1 Overview

Due to the sparsity observed in single-cell data (e.g. RNA-seq, ATAC-seq), the visualization of cell features (e.g. gene, peak) is frequently affected and unclear, especially when it is overlaid with clustering to annotate cell types. Nebulosa is an R package to visualize data from single cells based on kernel density estimation. It aims to recover the signal from dropped-out features by incorporating the similarity between cells allowing a “convolution” of the cell features.

2 Import libraries

For this vignette, let’s use Nebulosa with the Seurat package.

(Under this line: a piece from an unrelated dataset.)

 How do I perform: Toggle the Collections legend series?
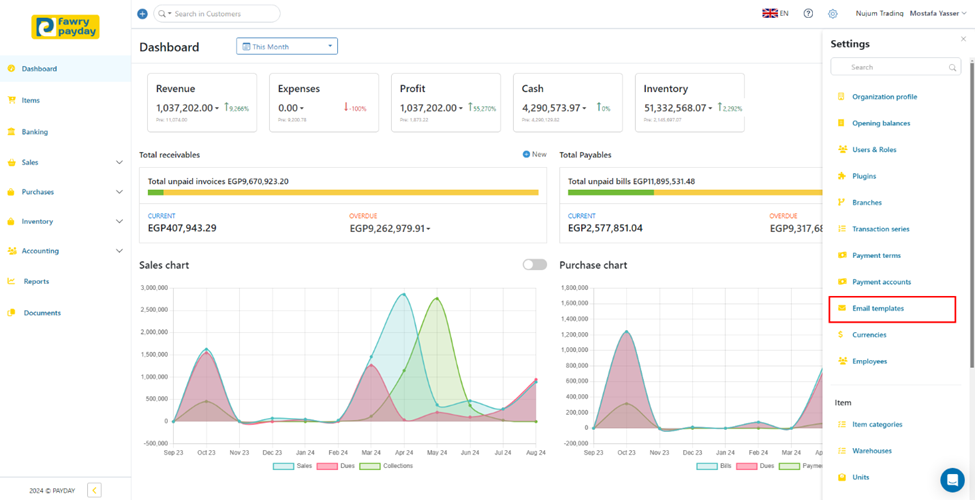[386, 466]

First, we’ll do a brief/standard data processing.

library("Nebulosa")
library("Seurat")
## Loading required package: SeuratObject
## Loading required package: sp
## 
## Attaching package: 'sp'
## The following object is masked from 'package:IRanges':
## 
##     %over%
## 'SeuratObject' was built with package 'Matrix' 1.6.5 but the current
## version is 1.7.0; it is recomended that you reinstall 'SeuratObject' as
## the ABI for 'Matrix' may have changed
## 
## Attaching package: 'SeuratObject'
## The following object is masked from 'package:SummarizedExperiment':
## 
##     Assays
## The following object is masked from 'package:GenomicRanges':
## 
##     intersect
## The following object is masked from 'package:GenomeInfoDb':
## 
##     intersect
## The following object is masked from 'package:IRanges':
## 
##     intersect
## The following object is masked from 'package:S4Vectors':
## 
##     intersect
## The following object is masked from 'package:BiocGenerics':
## 
##     intersect
## The following object is masked from 'package:base':
## 
##     intersect
## 
## Attaching package: 'Seurat'
## The following object is masked from 'package:SummarizedExperiment':
## 
##     Assays
library("BiocFileCache")

3 Data pre-processing

Let’s download a dataset of 3k PBMCs (available from 10X Genomics). This same dataset is commonly used in Seurat vignettes. The code below will download, store, and uncompress the data in a temporary directory.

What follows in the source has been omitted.